_DOCUMENT PASSAGE:_
- - -

In the following table, BW is the gender symmetric Black- White interaction;  MOh is the gender symmetric Mexican- Other Hispanic interaction; ethintdm is the dummy variable that treats all 5 kinds of ethnic endogamy the same, ethintct is the categorical variable that treats each kind of ethnic intermarriage differently.

Fill in the following Table

 Model # Model Description Terms in model Residual df Goodness of fit Chi-square Goodness of fit Chi-square P BIC ID 1 Constant only 1 224 4,503,895 0 4500897 86.2 2 year*meth year*feth 27 198 1,579,790 0 1577140 66.4 3 year*meth*mgen year*feth*fgen 57 168 453,658 0 451409.4 19.7 4 year*meth*mgen year*feth*fgen BW, MOh 59 166 200,027 0 197805.2 8.5 5 year*meth*mgen year*feth*fgen ethintdm 58 167 26,839 0 24603.8 2.94 6 year*meth*mgen year*feth*fgen ethintct 62 163 5,070 0 2888.3 1.02 7a year*meth*mgen year*feth*fgen ethintct*@year 67 158 4,069 0 1954.3 0.789 7b year*meth*mgen year*feth*fgen ethintct*year 72 153 3,882 0 1834.2 0.744 8 year*meth*mgen year*feth*fgen ethintct*year BW MOh 74 151 3,203 0 1181.9 0.687 My better fitting models: 9a year*meth*mgen year*feth*fgen ethintct*year BW MOh meth*fgen feth*mgen 82 143 2,053 0 139 0.466 9b year*meth*mgen*fgen year*feth*fgen*mgen ethintct*year*fgen*mgen BW MOh 128 97 536.5 0 -761.8 0.133 9c year*meth*mgen*fgen year*feth*fgen*mgen ethintct*year*fgen*mgen QS*year, QS*mgen*fgen, BohS*fgen, BWS*year Note: QS here is the full set of 5 off-diagonal, symmetric ethnic interactions (including BW and MOh, see log), and BohS is the sex- specific interaction between Black men and Other Hispanic women, and BWS is the sex specific interaction between Black men and White women. 156 69 107.3 0.0022 -816.2 0.0514

1) Fill in the above table, models 1-8

2) Does racial endogamy vary significantly between groups?  What is the statistical test that answers that question?

- - -

_WRITTEN INSTRUCTION 1:_ In the listing, repeat the lines exactly, beginning at the line that contains "You are a computer-use agent. Viewport: 1270px" and stopping after the line that contains "tap(220, 673)".

_SUPPLIED DATA:_
- - -

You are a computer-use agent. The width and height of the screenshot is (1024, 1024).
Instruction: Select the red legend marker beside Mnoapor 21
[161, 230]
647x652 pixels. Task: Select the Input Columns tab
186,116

- - -

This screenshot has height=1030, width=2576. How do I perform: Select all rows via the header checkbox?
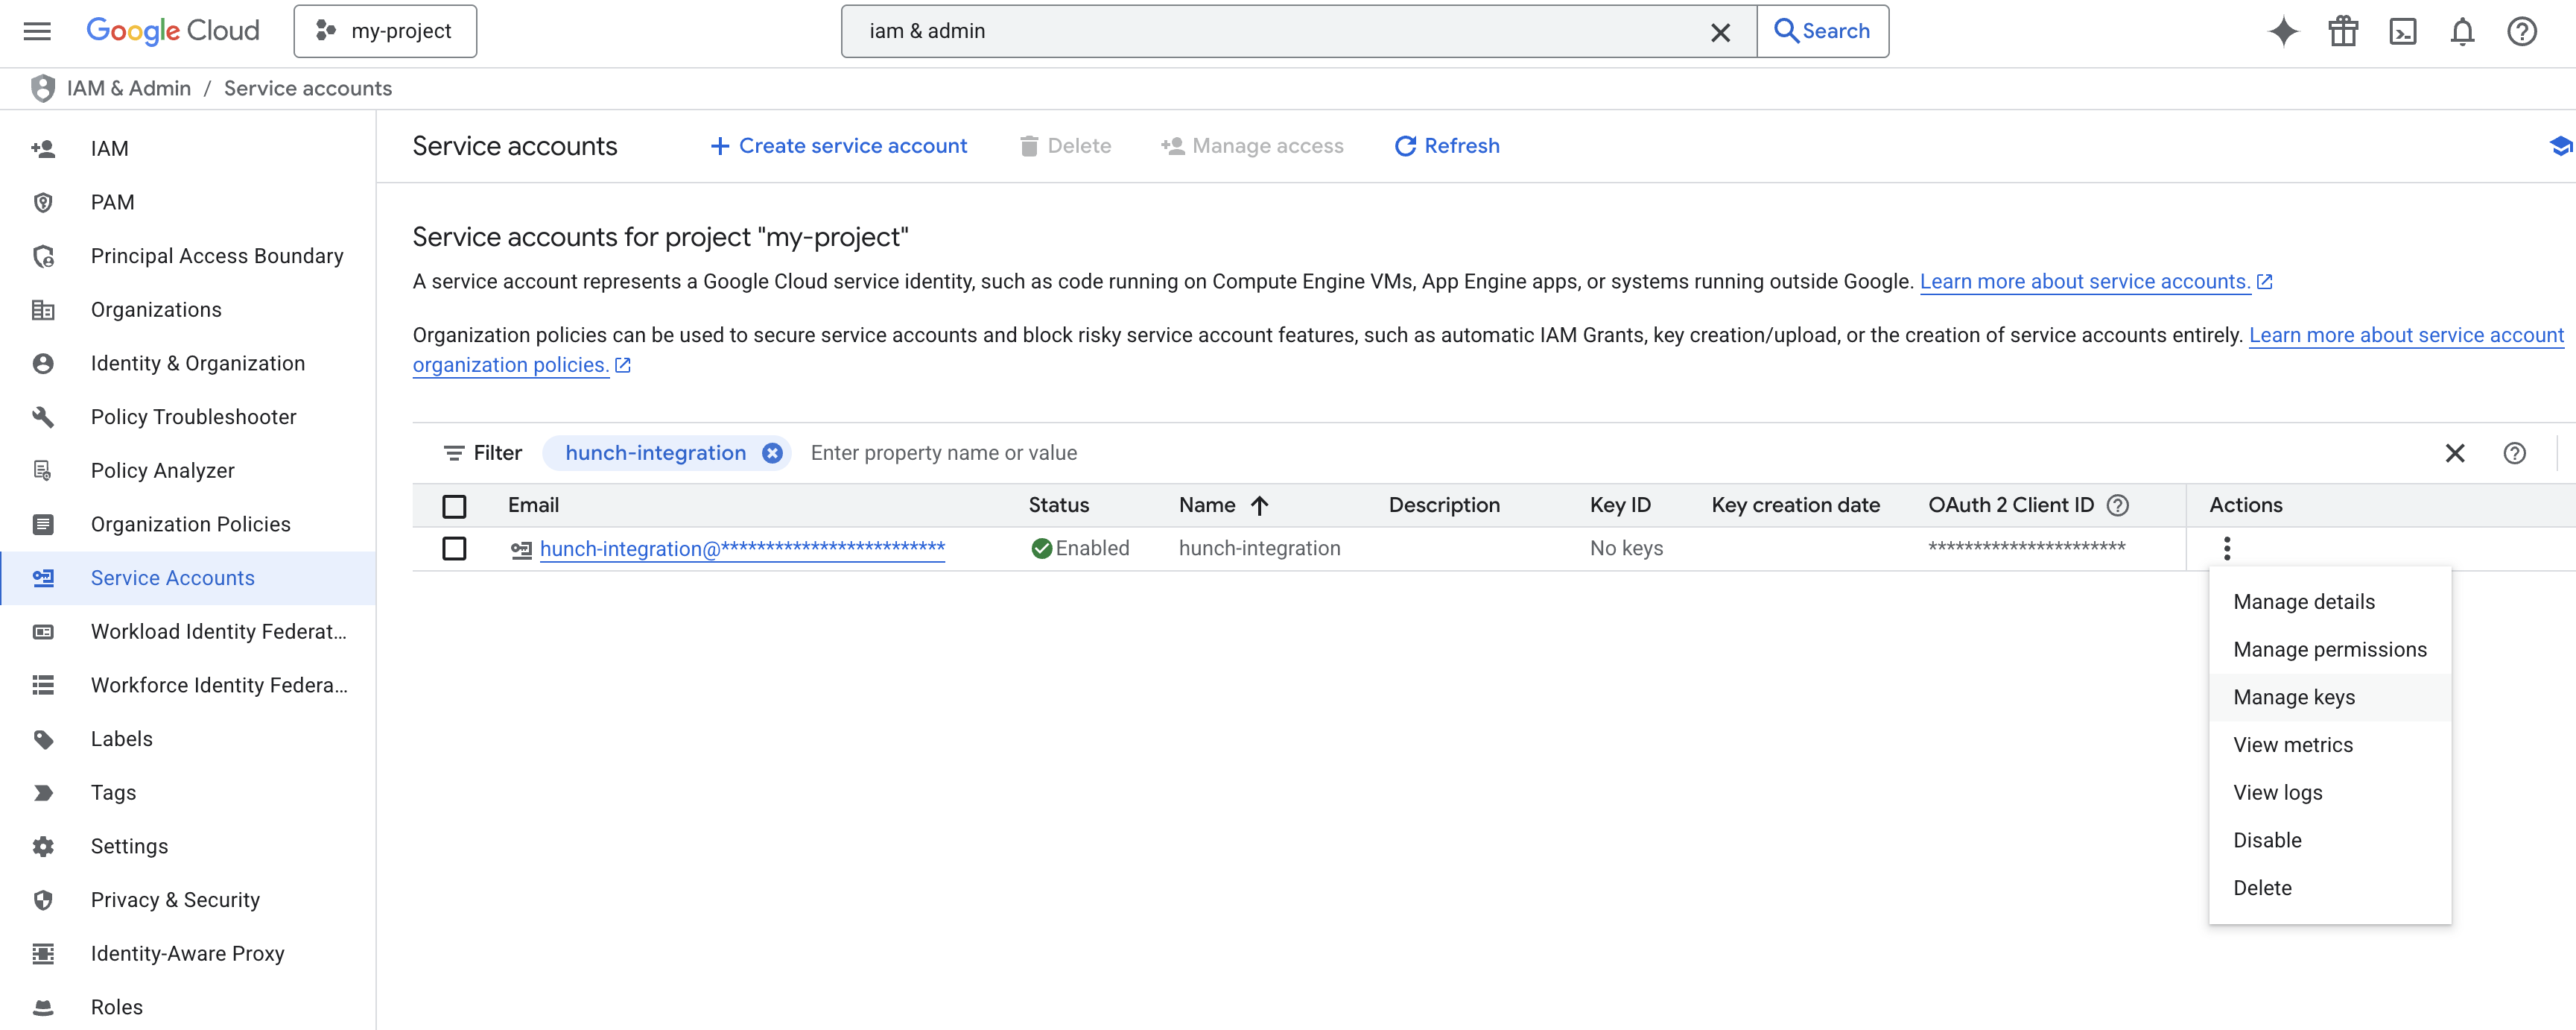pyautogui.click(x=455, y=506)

- - -

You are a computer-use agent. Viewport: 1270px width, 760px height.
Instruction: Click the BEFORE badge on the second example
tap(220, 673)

- - -

_WRITTEN INSTRUCTION 2:_ From the intermarriage model assignment, reproduce the passage that begins at the words "In the following table, BW" and stops after the words "ethnic intermarriage differently.".

_FINAL RESULT 1:_
You are a computer-use agent. Viewport: 1270px width, 760px height.
Instruction: Click the BEFORE badge on the second example
tap(220, 673)

_FINAL RESULT 2:_
In the following table, BW is the gender symmetric Black- White interaction;  MOh is the gender symmetric Mexican- Other Hispanic interaction; ethintdm is the dummy variable that treats all 5 kinds of ethnic endogamy the same, ethintct is the categorical variable that treats each kind of ethnic intermarriage differently.